**Set task**
Put every line from the one containing "Screen dimensions: 1090x1200" down to the end of the items into a Markdown table with the columns Row and Line, skipping blank lines and leaving the pictures out.

**Supplied information**

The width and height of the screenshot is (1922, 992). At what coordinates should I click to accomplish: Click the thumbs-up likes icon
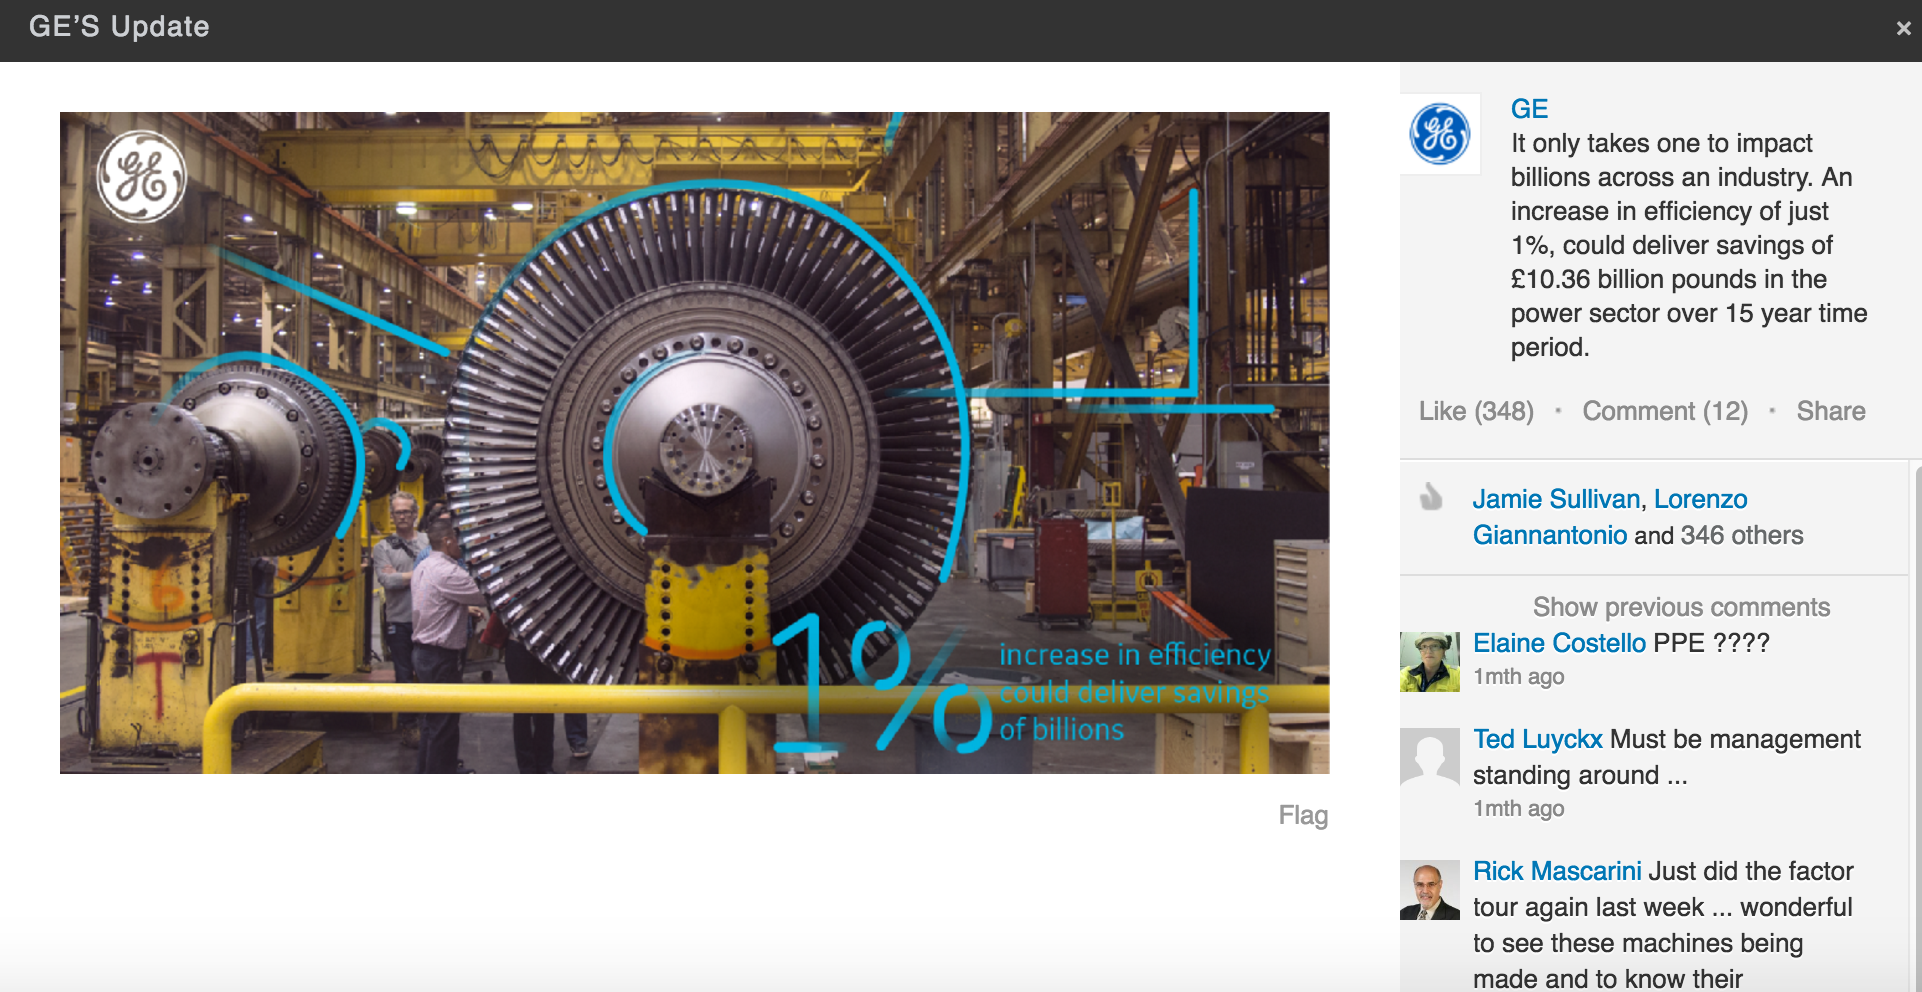[1432, 497]
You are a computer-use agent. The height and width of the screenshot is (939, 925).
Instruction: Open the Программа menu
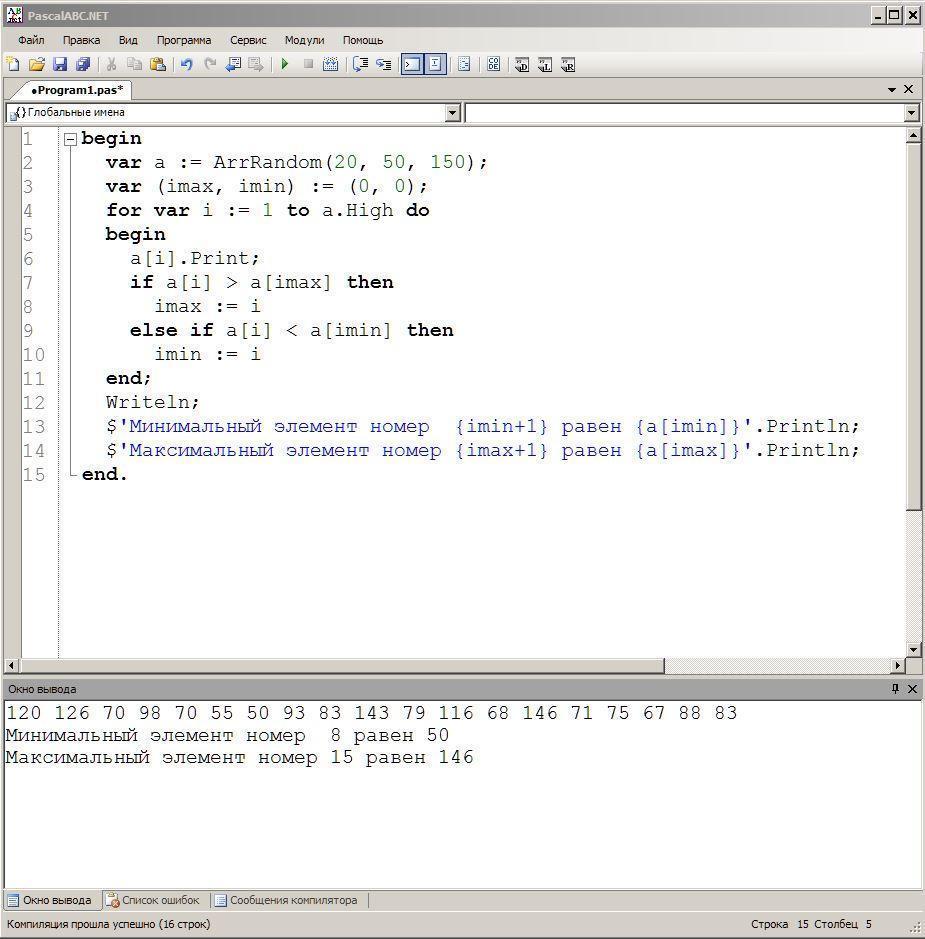[x=183, y=40]
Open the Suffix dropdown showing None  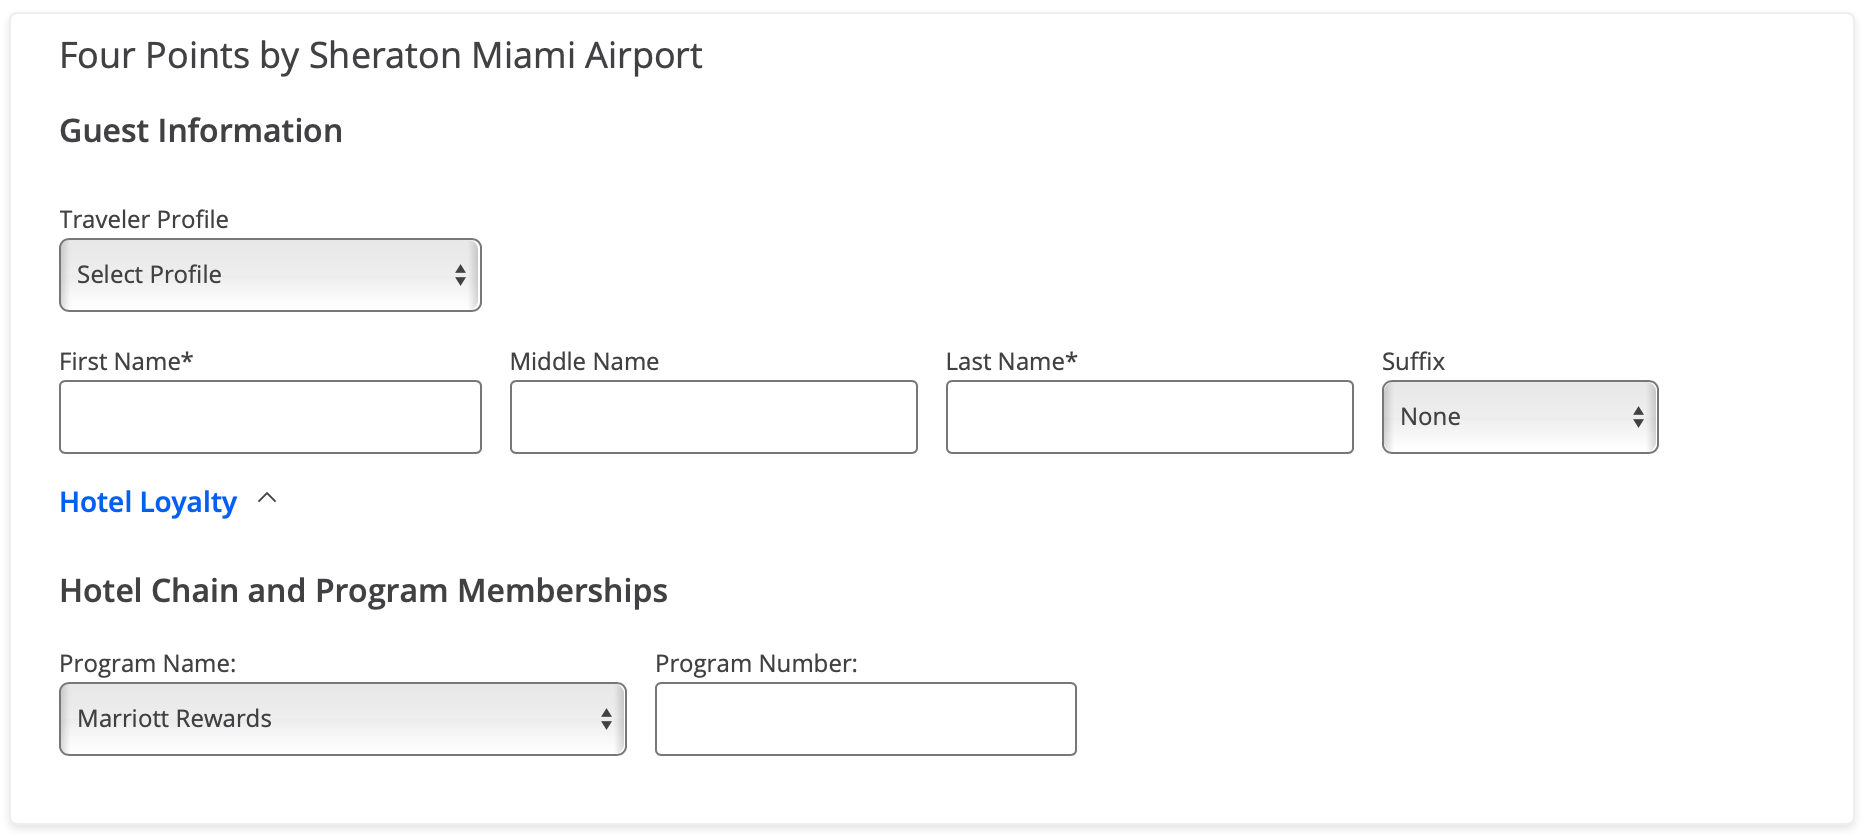[x=1519, y=417]
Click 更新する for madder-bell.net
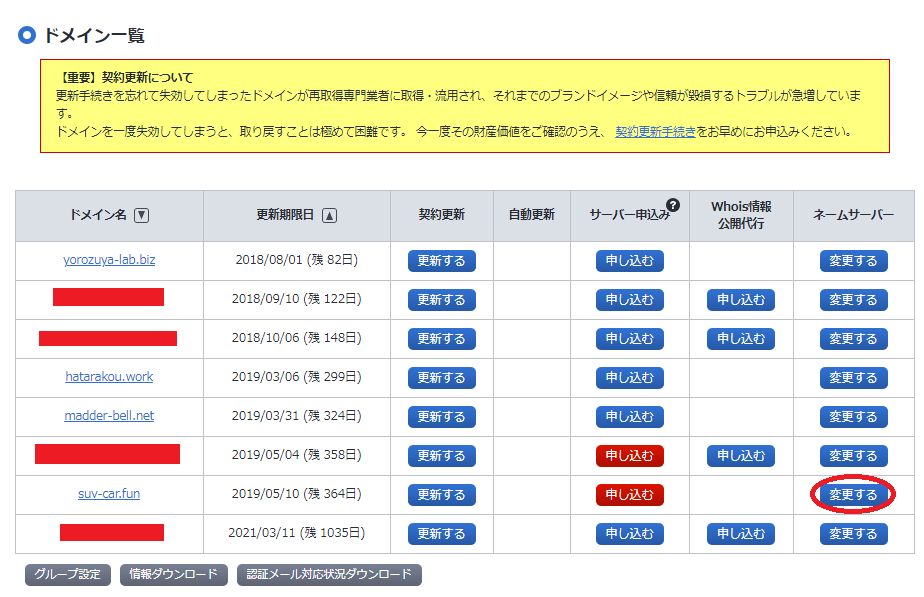The height and width of the screenshot is (597, 924). click(441, 417)
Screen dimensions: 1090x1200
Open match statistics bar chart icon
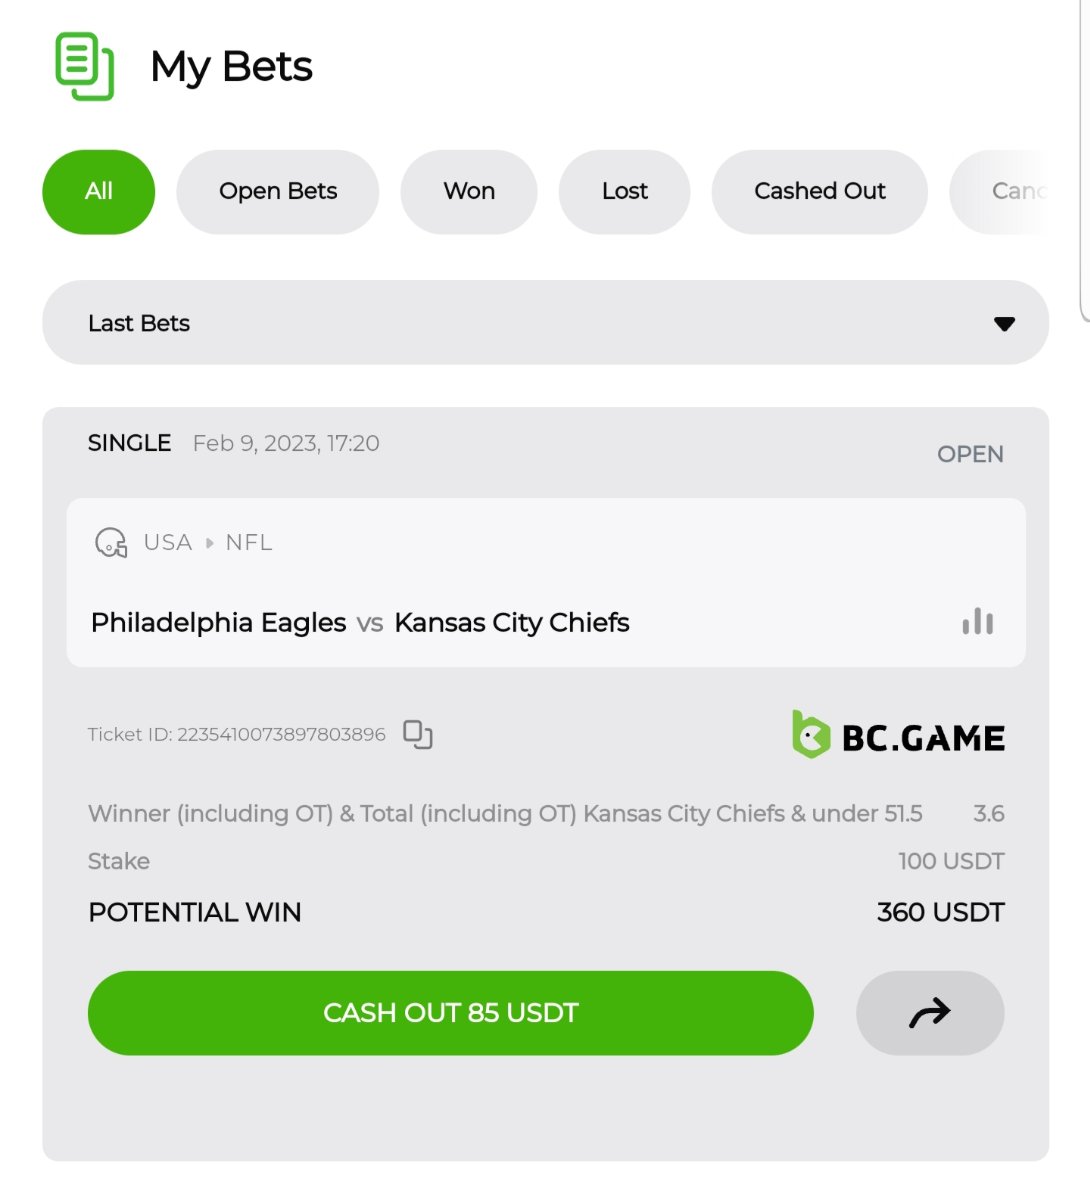[977, 622]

**Final result**
| Row | Line |
|---|---|
| 1 | Screen dimensions: 1090x1200 |
| 2 | Open match statistics bar chart icon |
| 3 | [977, 622] |